■ ЗАДАНИЕ ■
Пожалуйста, повторите слово в слово фрагмент отрывка о либерализме и принципе национальности от «3. Либерализм и» до «искажение либеральной идеи.».

::: ИСХОДНЫЙ ОТРЫВОК :::

Венгры гордятся своим происхождение от монгольских племен, которые в раннем Средневековье завоевали страну и назвали ее Венгрией[57]. Румыны похваляются своим происхождением от римских колонистов. Греки считают себя потомками античных греков. Ко всем этим утверждениям историки относятся скептически. Современный политический национализм их игнорирует. Для него практическим критерием национальности является язык, а не расовые характеристики и не доказательства кровного родства с благородными предками.

3. Либерализм и принцип национальности

Враги либерализма не смогли опровергнуть учение либерализма о достоинствах капитализма и демократического правления. Достигли ли они большего в критике третьей части либеральной программы — проекта мирного сотрудничества между разными народами и государствами? Отвечая на этот вопрос мы должны еще раз подчеркнуть, что принцип национальности не является либеральным решением проблемы отношений между народами. Либералы настаивают на самоопределении. Прин­цип национальности — это интерпретация, данная принципу самоопределения народами Центральной и Восточной Европы, никогда толком не понимавших значения либеральных идей. Это не усовершенствование, а искажение либеральной идеи.

::: СОХРАНЁННЫЕ ДАННЫЕ :::

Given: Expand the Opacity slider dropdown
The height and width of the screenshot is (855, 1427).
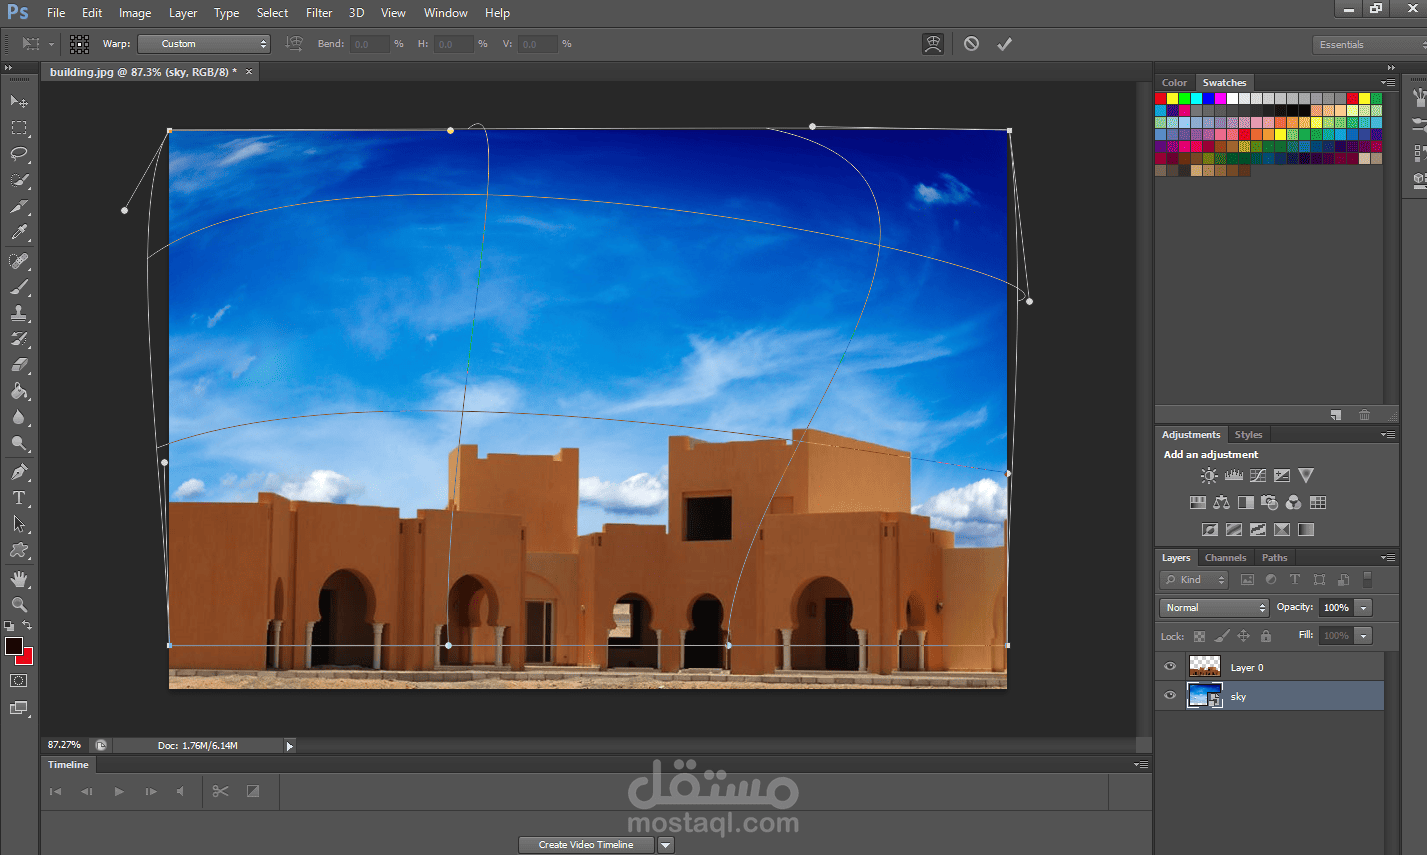Looking at the screenshot, I should pyautogui.click(x=1364, y=607).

:::

■ ОТВЕТ ■
3. Либерализм и принцип национальности

Враги либерализма не смогли опровергнуть учение либерализма о достоинствах капитализма и демократического правления. Достигли ли они большего в критике третьей части либеральной программы — проекта мирного сотрудничества между разными народами и государствами? Отвечая на этот вопрос мы должны еще раз подчеркнуть, что принцип национальности не является либеральным решением проблемы отношений между народами. Либералы настаивают на самоопределении. Прин­цип национальности — это интерпретация, данная принципу самоопределения народами Центральной и Восточной Европы, никогда толком не понимавших значения либеральных идей. Это не усовершенствование, а искажение либеральной идеи.